- Born: 1938 (age 87–88) Oldham, Lancashire, England
- Occupations: Historian and academic
- Spouse: Brian Murphy ​(m. 1965)​
- Children: 2 Caroline Murphy (academic) Clare Murphy

Academic background
- Alma mater: Royal Holloway

Academic work
- Discipline: History
- Sub-discipline: Early modern Europe; Social history; Women's history; Cultural history;
- Institutions: University of Leicester University of Reading Harvard University European University Institute Merton College, Oxford Royal Holloway, University of London

= Olwen Hufton =

British academic, educator and writer

Dame Olwen Hufton (born 1938) is a British historian of early modern Europe and a pioneer of social history and of women's history. She is an expert on early modern, western European comparative socio-cultural history with special emphasis on gender, poverty, social relations, religion and work. Since 2006 she has been a part-time Professorial Research Fellow at Royal Holloway. She was diagnosed with Alzheimer's Disease in 2013 and now lives in a care home in North East London.

==Biography==
Born in 1938 in Oldham, Lancashire to Joseph and Caroline Hufton, Olwen Hufton was awarded a scholarship at a local grammar school, and became the only council house child in her form. From there she went to University College London (UCL), where she encountered Alfred Cobban, the great revisionist historian of the French Revolution.

Hufton's academic career began as a lecturer at the University of Leicester from 1963 to 1966. From Leicester she moved to the University of Reading, where she taught for more than twenty years; and then to Harvard, where from 1987 to 1991 she was the university's first Professor of Modern History and Women's Studies. After four years in America, she returned to Europe in 1991 to become Professor of History and Civilisation at the European University Institute in Florence. Six years later, in 1997, she returned to Britain to become Leverhulme Professor of History at Oxford. She retired in 2003, and is now Fellow Emeritus of Merton College. In 2006 she joined Royal Holloway as a part-time Professorial Research Fellow in the History Department.

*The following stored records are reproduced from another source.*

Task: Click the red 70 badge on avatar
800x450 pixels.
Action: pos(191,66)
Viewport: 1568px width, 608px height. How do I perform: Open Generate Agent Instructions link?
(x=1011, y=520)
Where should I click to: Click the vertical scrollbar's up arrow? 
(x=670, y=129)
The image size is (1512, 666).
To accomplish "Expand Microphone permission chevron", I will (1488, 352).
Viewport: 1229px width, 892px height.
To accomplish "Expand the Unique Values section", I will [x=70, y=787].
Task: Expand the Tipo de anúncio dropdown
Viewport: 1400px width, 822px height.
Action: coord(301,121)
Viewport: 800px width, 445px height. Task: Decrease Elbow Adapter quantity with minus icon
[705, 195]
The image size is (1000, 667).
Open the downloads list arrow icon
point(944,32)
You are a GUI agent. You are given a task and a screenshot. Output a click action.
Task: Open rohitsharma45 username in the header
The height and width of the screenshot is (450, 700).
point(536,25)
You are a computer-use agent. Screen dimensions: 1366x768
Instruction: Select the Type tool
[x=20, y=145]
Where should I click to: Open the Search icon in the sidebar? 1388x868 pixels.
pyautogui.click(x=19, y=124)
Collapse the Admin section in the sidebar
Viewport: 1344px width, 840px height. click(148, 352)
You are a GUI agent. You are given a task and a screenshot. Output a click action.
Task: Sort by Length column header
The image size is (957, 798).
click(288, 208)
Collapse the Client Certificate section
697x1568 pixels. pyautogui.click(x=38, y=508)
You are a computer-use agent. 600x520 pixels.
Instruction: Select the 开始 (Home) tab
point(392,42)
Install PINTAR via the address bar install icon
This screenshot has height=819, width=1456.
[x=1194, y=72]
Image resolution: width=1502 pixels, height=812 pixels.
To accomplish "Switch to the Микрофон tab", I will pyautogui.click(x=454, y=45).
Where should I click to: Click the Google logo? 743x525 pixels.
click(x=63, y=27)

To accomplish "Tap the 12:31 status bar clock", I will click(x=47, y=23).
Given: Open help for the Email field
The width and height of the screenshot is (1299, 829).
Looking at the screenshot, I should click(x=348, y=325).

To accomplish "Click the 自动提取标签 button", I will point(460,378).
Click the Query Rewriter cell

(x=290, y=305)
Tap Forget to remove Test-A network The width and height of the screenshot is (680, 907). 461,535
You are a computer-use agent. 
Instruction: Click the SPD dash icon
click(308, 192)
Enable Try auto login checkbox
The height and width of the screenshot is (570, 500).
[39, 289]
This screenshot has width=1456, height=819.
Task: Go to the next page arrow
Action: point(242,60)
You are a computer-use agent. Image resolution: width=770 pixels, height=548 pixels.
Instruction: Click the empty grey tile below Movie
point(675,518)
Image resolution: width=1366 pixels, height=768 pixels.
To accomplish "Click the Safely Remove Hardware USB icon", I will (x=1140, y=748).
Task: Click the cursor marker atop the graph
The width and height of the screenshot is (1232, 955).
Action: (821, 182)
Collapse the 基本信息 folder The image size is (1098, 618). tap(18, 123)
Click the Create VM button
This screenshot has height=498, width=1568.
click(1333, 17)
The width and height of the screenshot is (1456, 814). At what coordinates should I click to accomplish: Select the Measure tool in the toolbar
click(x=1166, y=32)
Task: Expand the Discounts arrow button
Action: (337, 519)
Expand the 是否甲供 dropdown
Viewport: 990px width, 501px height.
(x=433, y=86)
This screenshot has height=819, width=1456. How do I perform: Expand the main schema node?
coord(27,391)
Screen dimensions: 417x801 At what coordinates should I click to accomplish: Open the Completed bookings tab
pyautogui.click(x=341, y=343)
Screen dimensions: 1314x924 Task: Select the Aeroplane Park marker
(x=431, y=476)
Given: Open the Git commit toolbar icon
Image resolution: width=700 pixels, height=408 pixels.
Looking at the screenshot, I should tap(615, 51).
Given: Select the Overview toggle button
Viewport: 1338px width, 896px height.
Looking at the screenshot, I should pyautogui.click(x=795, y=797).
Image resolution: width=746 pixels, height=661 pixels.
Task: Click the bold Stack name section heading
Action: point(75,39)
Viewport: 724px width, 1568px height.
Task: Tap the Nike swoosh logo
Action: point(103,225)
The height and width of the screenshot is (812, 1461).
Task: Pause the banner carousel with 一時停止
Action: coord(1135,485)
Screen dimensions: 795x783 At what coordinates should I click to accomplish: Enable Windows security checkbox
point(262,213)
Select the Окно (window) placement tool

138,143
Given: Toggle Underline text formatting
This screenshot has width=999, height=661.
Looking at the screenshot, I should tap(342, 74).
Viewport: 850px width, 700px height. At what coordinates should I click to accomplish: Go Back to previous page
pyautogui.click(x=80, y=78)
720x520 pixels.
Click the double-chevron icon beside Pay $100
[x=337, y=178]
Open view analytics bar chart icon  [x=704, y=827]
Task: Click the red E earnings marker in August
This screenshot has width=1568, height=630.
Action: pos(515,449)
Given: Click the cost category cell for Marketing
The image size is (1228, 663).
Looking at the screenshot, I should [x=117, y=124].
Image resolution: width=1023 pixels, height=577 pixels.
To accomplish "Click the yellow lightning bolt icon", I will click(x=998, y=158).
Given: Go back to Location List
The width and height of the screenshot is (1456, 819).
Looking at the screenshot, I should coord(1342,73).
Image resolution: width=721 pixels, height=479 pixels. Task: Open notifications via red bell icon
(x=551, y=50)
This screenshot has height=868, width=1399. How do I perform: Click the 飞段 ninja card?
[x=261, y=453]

==Honours and recognition==
Hufton is a Fellow of the British Academy (1998) and of the Royal Historical Society. She was made a Dame Commander of the Order of the British Empire (DBE) in 2004.

She holds honorary fellowships at UCL and Royal Holloway; and honorary degrees from Reading and Southampton. The University of Glasgow hosts a Hufton Postgraduate Reading Group centred on women's history.

In 2006, she was presented with a festschrift, edited by Ruth Harris and Lyndal Roper, and published by Oxford University Press, entitled The Art of Survival: Gender and History in Europe, 1450–2000.

==Personal life==
Olwen Hufton married Brian Dermot Taunton Murphy (born 27 June 1934) on 3 July 1965; the couple has two daughters.

==Publications==
- Bayeux in the Late Eighteenth Century. (Oxford, 1967)
- The Poor of Eighteenth-Century France (Oxford, 1974)
- Women and the Limits of Citizenship in the French Revolution (Toronto, 1992)
- The Prospect Before her: A History of Women in Western Europe, I: 1500-1800 (London, 1995)
- Europe: Privilege and Protest 1730-1789 (Oxford, 2000).